─── ENTRIES PROVIDED

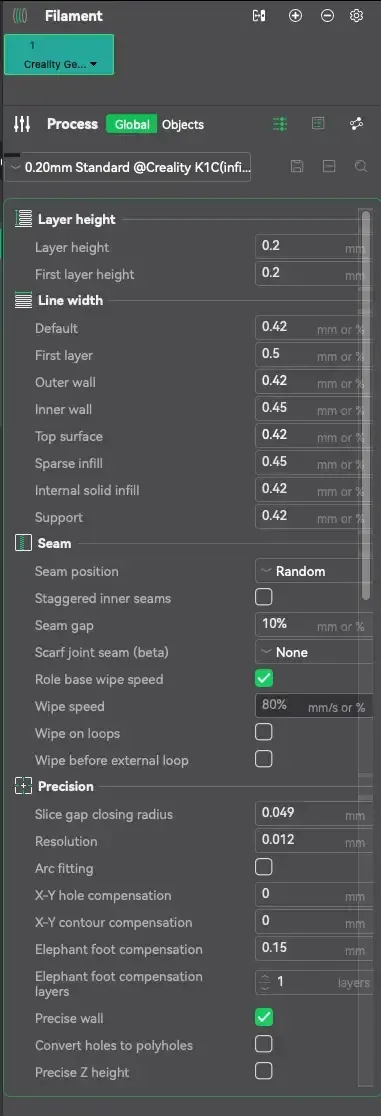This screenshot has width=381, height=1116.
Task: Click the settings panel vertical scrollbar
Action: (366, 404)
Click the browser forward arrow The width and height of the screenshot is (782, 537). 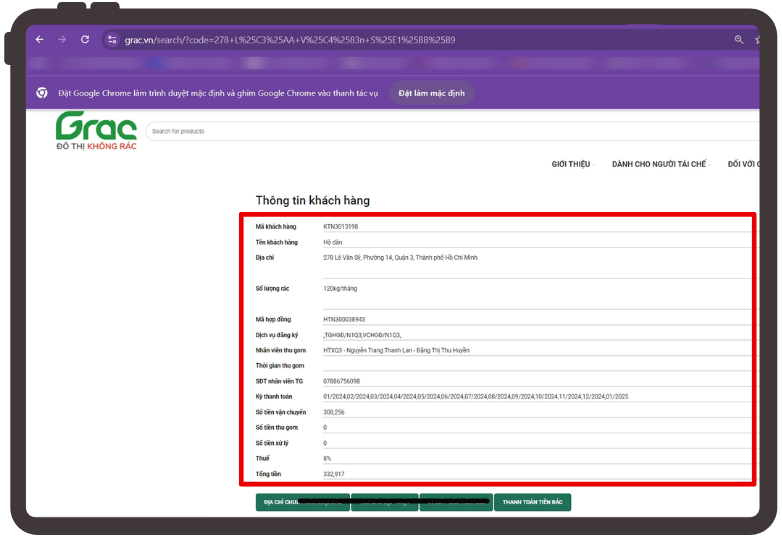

──────
─── ENTRIES PROVIDED

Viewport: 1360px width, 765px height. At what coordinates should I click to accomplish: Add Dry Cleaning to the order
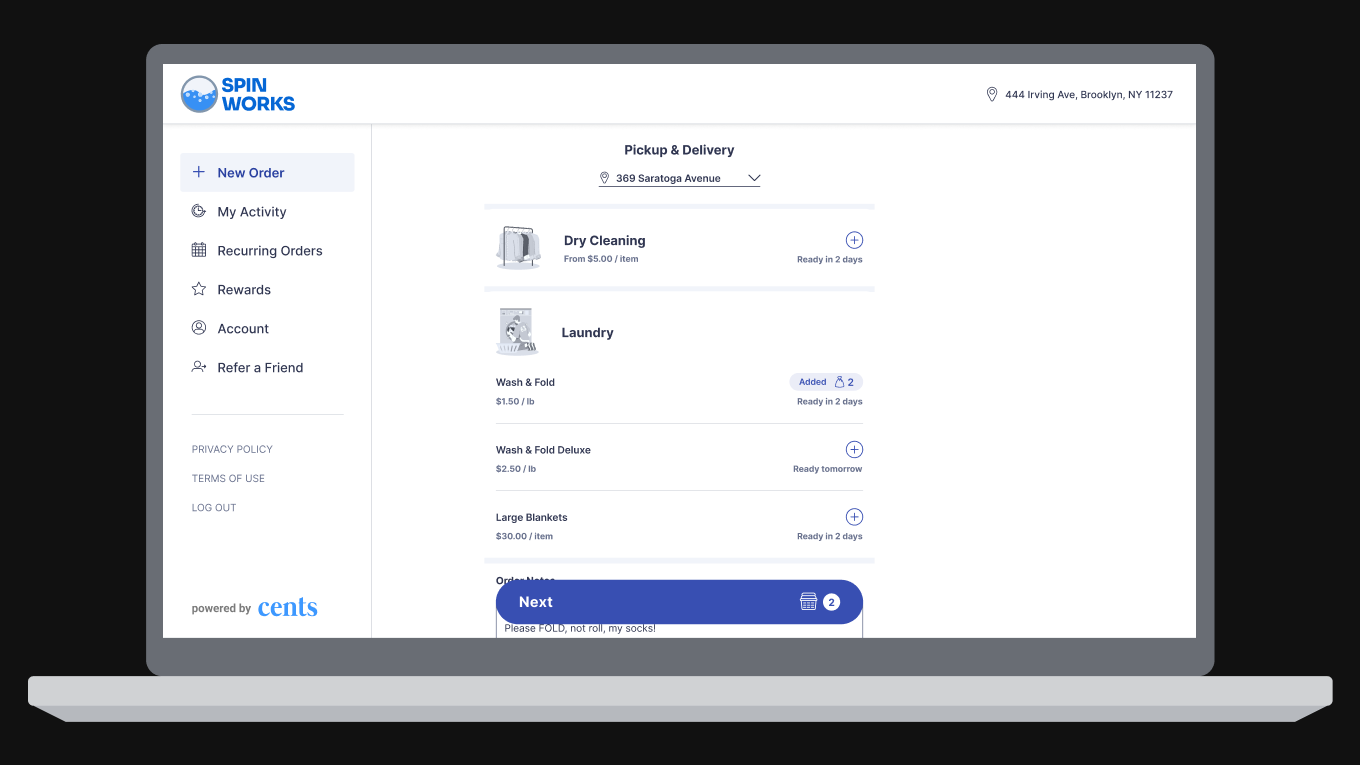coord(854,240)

──────
─── ENTRIES PROVIDED

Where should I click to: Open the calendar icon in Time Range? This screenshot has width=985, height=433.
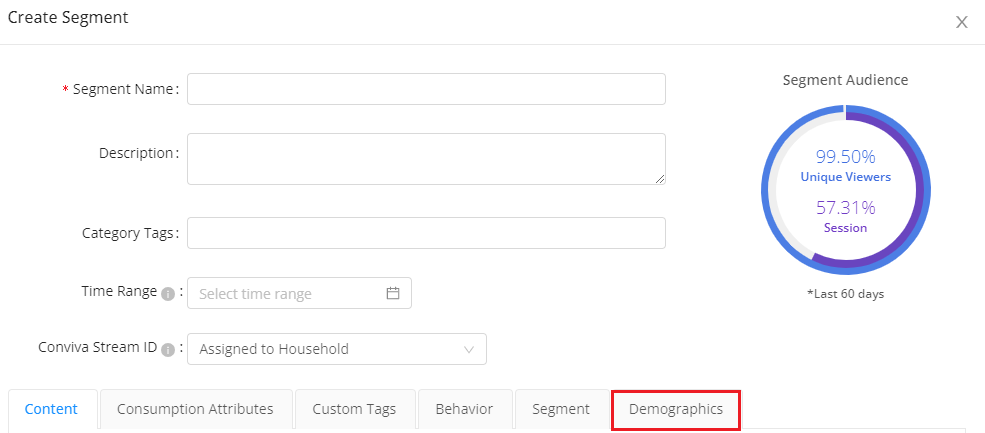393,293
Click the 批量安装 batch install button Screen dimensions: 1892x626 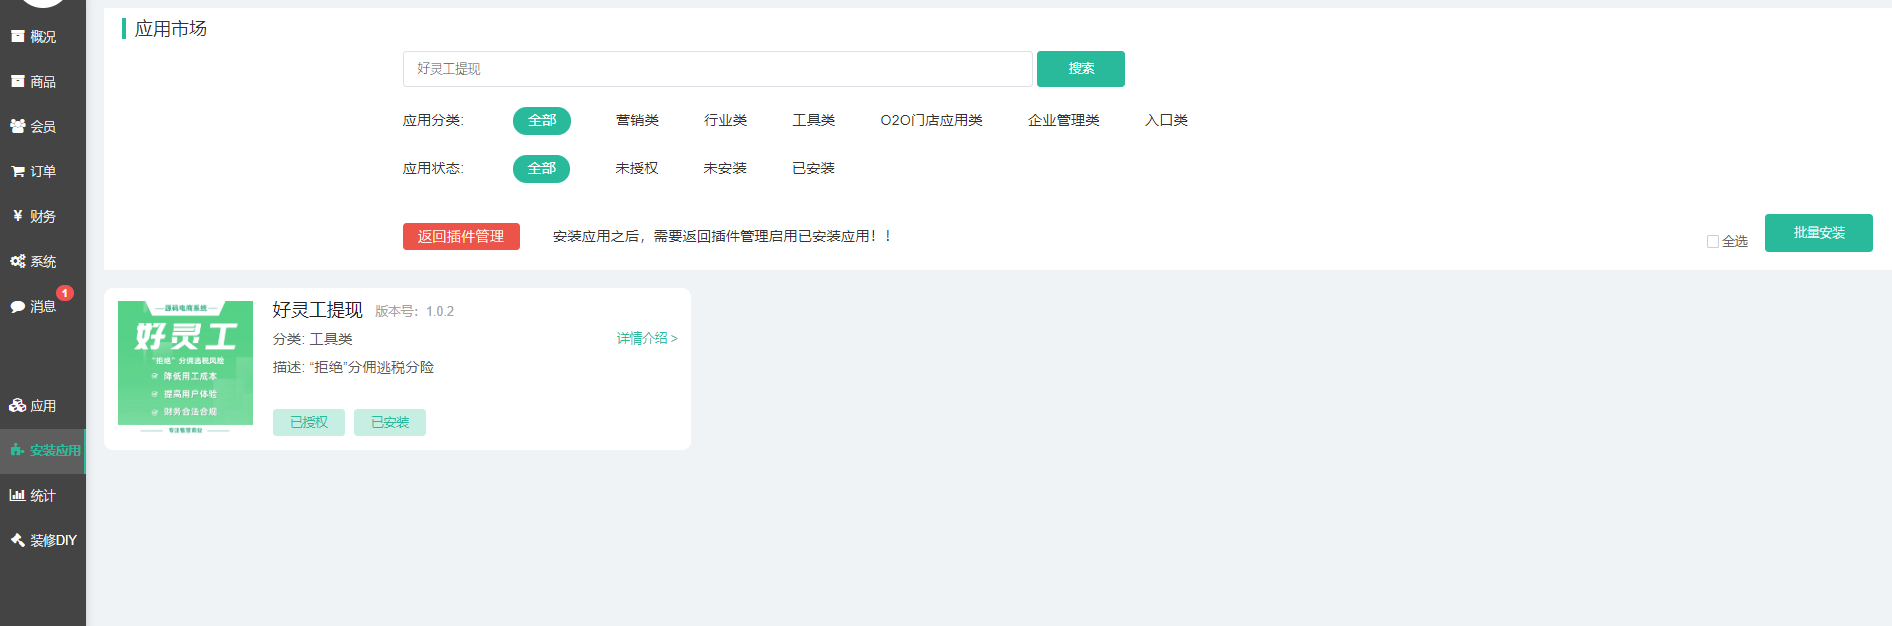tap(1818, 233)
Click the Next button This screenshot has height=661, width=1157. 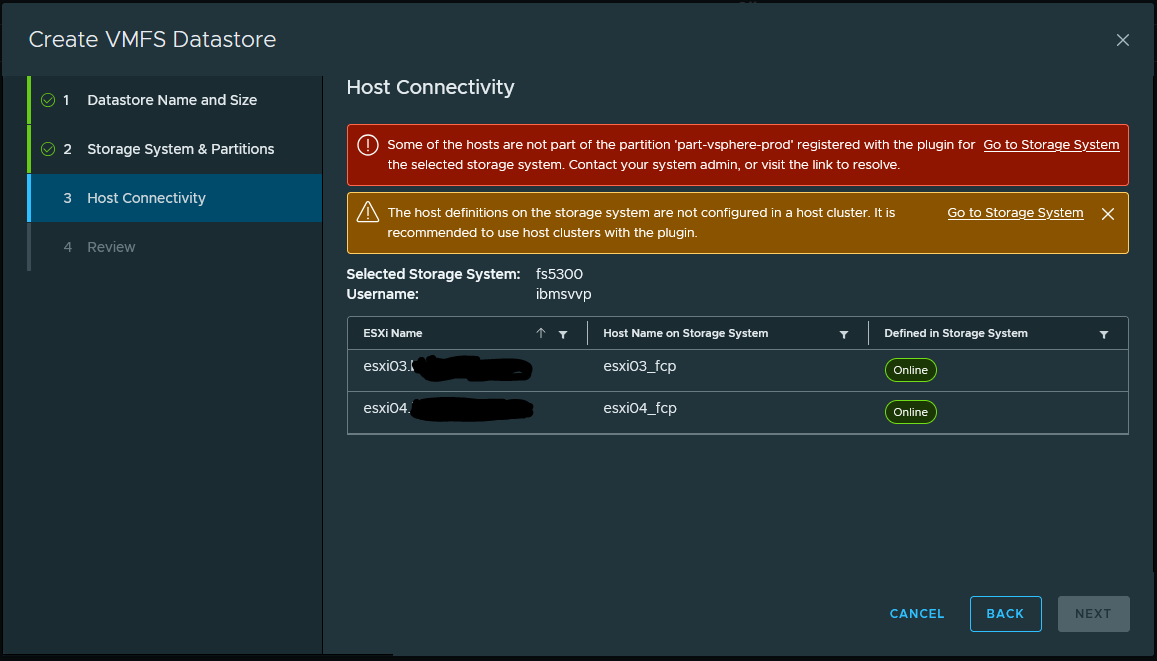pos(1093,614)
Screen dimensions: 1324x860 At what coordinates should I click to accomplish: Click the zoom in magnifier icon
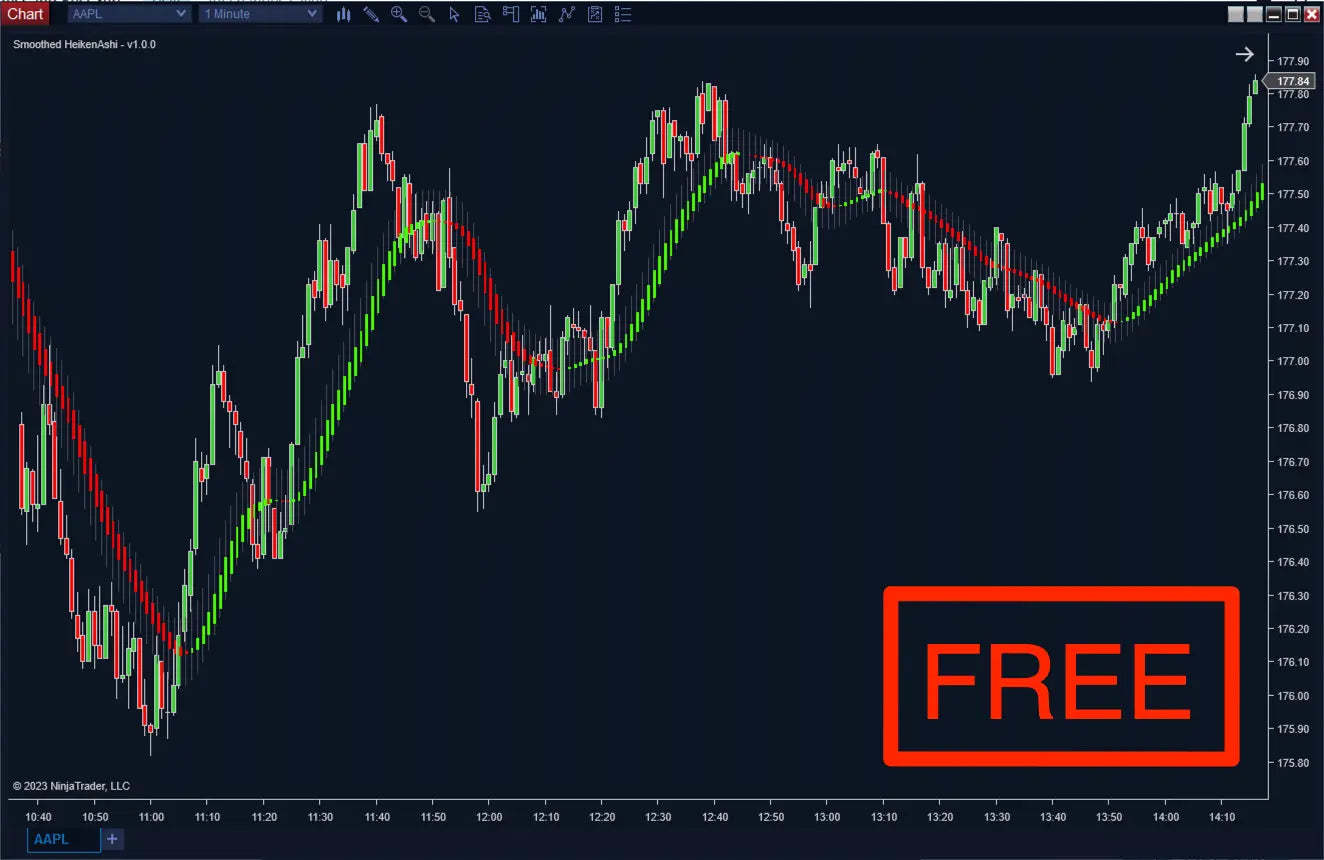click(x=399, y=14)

──────

• SHORT TASK
Put the lines between the one holding "Viewport: 1360px width, 765px" and the one holding "coord(854,240)", both included, into a JSON list of strings, one string per line and no blank lines. Leave the pictures out.

• RESPONSE FOR THIS EXERCISE
[
  "Viewport: 1360px width, 765px height. At what coordinates should I click to accomplish: Add Dry Cleaning to the order",
  "coord(854,240)"
]